BEGIN DATASET CONTENT

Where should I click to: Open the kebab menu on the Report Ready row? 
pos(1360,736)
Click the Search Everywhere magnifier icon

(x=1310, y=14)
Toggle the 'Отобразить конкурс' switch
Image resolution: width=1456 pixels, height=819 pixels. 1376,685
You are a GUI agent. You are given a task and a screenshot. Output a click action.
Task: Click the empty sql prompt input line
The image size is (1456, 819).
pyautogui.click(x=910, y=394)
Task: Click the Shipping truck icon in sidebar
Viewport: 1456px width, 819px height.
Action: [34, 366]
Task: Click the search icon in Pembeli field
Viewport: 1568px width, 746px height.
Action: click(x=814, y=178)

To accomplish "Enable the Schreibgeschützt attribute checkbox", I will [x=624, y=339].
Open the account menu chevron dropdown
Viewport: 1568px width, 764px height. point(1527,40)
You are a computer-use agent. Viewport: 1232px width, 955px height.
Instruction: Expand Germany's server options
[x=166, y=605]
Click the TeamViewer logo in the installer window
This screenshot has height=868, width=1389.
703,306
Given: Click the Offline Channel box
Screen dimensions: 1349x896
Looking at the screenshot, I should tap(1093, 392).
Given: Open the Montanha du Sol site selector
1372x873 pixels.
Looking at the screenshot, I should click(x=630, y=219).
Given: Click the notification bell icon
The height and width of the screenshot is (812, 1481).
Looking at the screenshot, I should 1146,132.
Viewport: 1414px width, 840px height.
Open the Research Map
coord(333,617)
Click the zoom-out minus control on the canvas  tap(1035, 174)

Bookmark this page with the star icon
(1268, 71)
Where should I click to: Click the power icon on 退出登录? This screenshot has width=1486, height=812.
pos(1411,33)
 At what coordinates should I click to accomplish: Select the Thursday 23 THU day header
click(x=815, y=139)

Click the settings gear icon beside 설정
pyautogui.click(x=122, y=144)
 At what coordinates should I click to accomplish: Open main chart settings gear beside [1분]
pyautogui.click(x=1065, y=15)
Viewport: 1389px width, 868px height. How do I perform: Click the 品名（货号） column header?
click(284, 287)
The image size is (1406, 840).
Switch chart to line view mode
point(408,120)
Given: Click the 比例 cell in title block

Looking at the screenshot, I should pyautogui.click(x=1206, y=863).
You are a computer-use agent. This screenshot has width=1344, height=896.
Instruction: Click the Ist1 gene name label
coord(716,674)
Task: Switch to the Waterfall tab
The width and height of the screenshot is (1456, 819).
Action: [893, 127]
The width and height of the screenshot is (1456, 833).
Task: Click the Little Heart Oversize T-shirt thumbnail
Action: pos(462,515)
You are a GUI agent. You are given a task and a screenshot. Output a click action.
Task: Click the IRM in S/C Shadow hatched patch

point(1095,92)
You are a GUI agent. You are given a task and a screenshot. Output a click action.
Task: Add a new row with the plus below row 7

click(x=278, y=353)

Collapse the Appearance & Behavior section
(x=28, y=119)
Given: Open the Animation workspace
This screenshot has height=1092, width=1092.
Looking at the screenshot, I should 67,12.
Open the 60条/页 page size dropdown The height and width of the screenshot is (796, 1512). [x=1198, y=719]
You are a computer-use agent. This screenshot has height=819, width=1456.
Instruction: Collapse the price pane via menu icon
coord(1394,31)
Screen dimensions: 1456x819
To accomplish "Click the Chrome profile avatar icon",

END DATASET CONTENT

→ AIM OF THE TASK: Show every line of the entries above where the word "computer" occurs.

→ ANSWER FOR THIS EXERCISE:
You are a computer-use agent. Viewport: 1232px width, 955px height.
You are a computer-use agent. This screenshot has width=1344, height=896.
You are a computer-use agent. This screenshot has height=819, width=1456.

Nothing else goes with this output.